Sous ce rapport, nous voyons que D. Lui-même est fier du roi Shaül, comme le disent les Sages (Vayikra Rabba 26:7): « Resh Lakish dit: à ce moment-là, D. appela les anges et leur dit: Venez voir quelle créature J’ai créée dans Mon monde. D’ordinaire, lorsque quelqu’un va faire la fête, il n’emmène pas ses enfants parce que cela ferait mauvais effet, mais celui-là (Shaül) part en guerre avec ses enfants tout en sachant qu’il y sera tué, et il est heureux d’exécuter la sentence ».

Les paroles merveilleuses du Rav Yossef Salanter de mémoire bénie, dans son livre Béer Yossef (rapportées de Lekah’ Tov, Vayikra 22) confirment nos propos. Concernant le verset (Vayikra 1:2): « Celui d’entre vous (adam) qui offrira un sacrifice à D. » les Sages expliquent dans le Midrash (Tanh’ouma Vayikra 8): « Il est écrit adam et non pas ish (les deux mots signifient « homme »), pour nous enseigner que celui qui faute comme Adam, le premier Homme, doit apporter un sacrifice à D. ».

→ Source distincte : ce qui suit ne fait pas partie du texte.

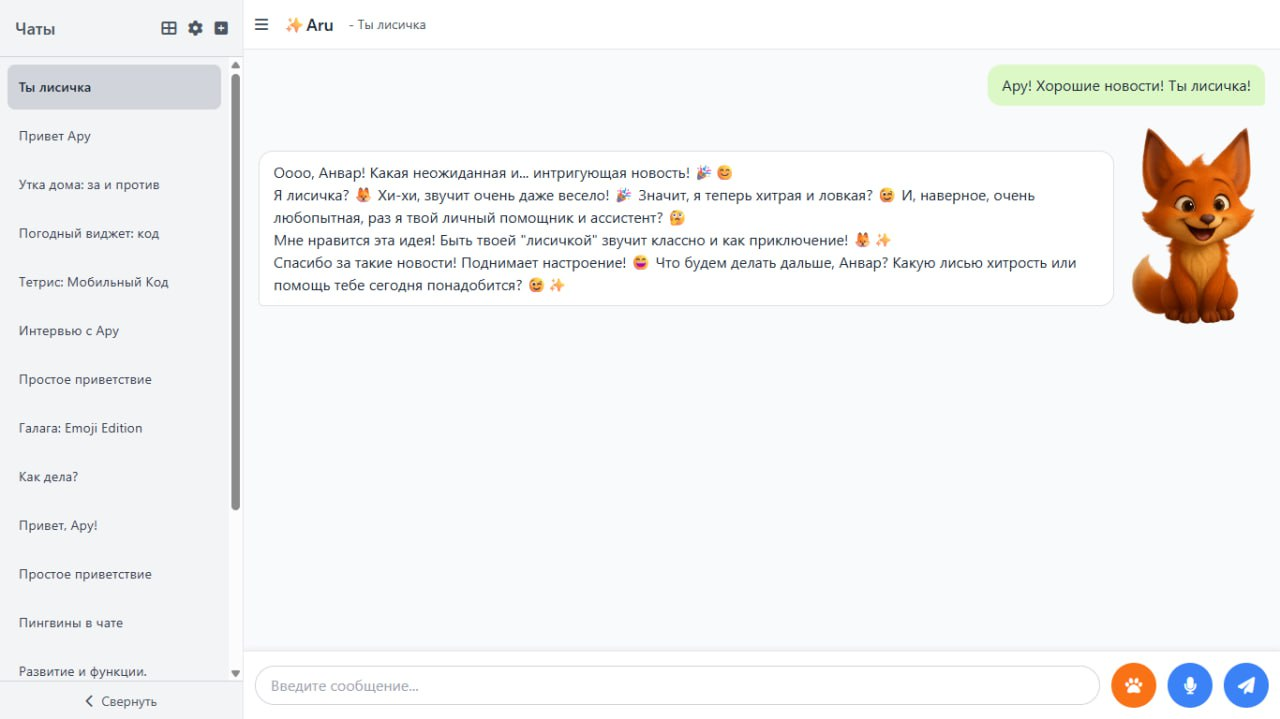Collapse sidebar using Свернуть button
The height and width of the screenshot is (719, 1280).
point(120,701)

« Quel enseignement tirons-nous de ce rapprochement entre Adam et les sacrifices? Quel rapport y a-t-il entre eux? » demande le Rav Salanter.

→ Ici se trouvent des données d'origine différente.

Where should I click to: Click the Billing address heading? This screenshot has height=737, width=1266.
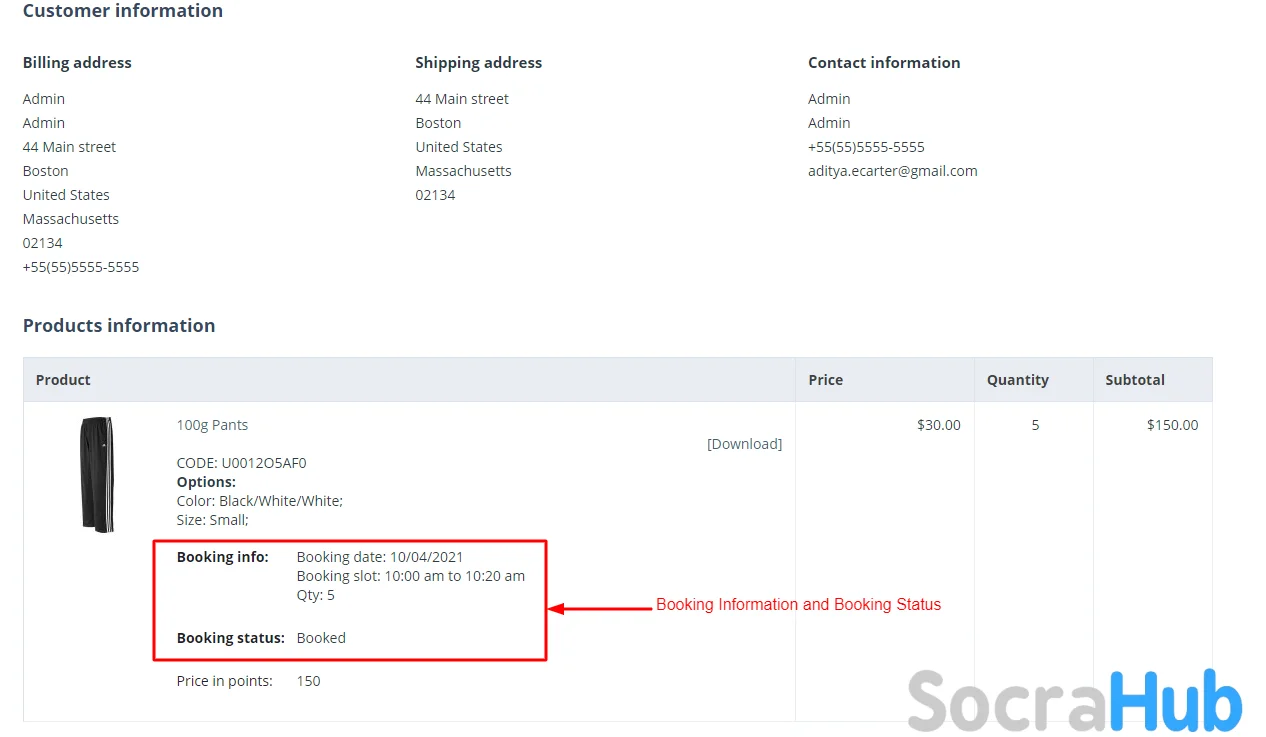coord(77,63)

Et il explique: « Nous savons que l’essentiel du sacrifice est le regret de la faute commise, et le fondement du repentir est la prise de conscience de la gravité de la faute, du fait que la faute commise est néfaste pour son âme, pour sa descendance en particulier et pour le monde entier en général. Se rendre compte de la gravité de la faute et de l’ampleur des conséquences, amène l’homme à la regretter sincèrement et il aura garde, à l’avenir, de ne plus fauter. Tel est le fondement du repentir. En regrettant sa faute, l’homme prend sur lui la décision de ne plus agir de façon insensée, et son sacrifice est alors reçu favorablement par le Maître du monde, comme le dit le Rambam dans son langage pur et précis (Halach’ot Teshouva 2:2) ».

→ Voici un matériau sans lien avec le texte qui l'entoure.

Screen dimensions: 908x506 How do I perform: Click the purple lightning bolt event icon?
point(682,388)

Pour comprendre la gravité de la désobéissance à D. et ses conséquences, il suffit de considérer la faute d’Adam. Lorsqu’il a mangé du fruit de l’arbre de la Connaissance, il a provoqué sa propre mort, celle de sa descendance et celle du monde entier (Yirouvin 18b) et de plus la terre fut maudite à cause de lui (Béréshit 3:17), malédiction qui s’étend à toute l’humanité qui doit peiner et transpirer pour sa subsistance à cause de lui, comme il est écrit (Béréshit 3:19): « Tu mangeras ton pain à la sueur de ton front ». La peine et l’effort nécessaires pour assurer sa subsistance, associés à la peur de la mort, sont la cause de toutes les souffrances du monde en général et de l’homme en particulier, de génération en génération, et tout cela comme nous l’avons dit, en conséquence de la faute commise par Adam lorsqu’il a mangé du fruit de l’arbre de la Connaissance. S’il en est ainsi, nous pouvons maintenant expliquer le verset: « Celui d’entre vous, adam, qui fera un sacrifice à D. »: chaque homme doit choisir la voie de la vie et accepter la leçon tirée de la faute d’Adam, afin de ne pas fauter et de ne pas détruire, et s’il commet une faute, de se repentir immédiatement, d’en faire l’aveu, d’apporter à D. un sacrifice, un korban, afin de se rapprocher de D., léhit-karev. Toute faute est terriblement destructrice et la faute d’Adam est le prototype de toutes les fautes. L’homme doit accepter sans arrière-pensée le joug divin afin de ne plus se révolter, mais d’être juste et droit dans tous ses actes, tous les jours de sa vie, avec l’aide de D.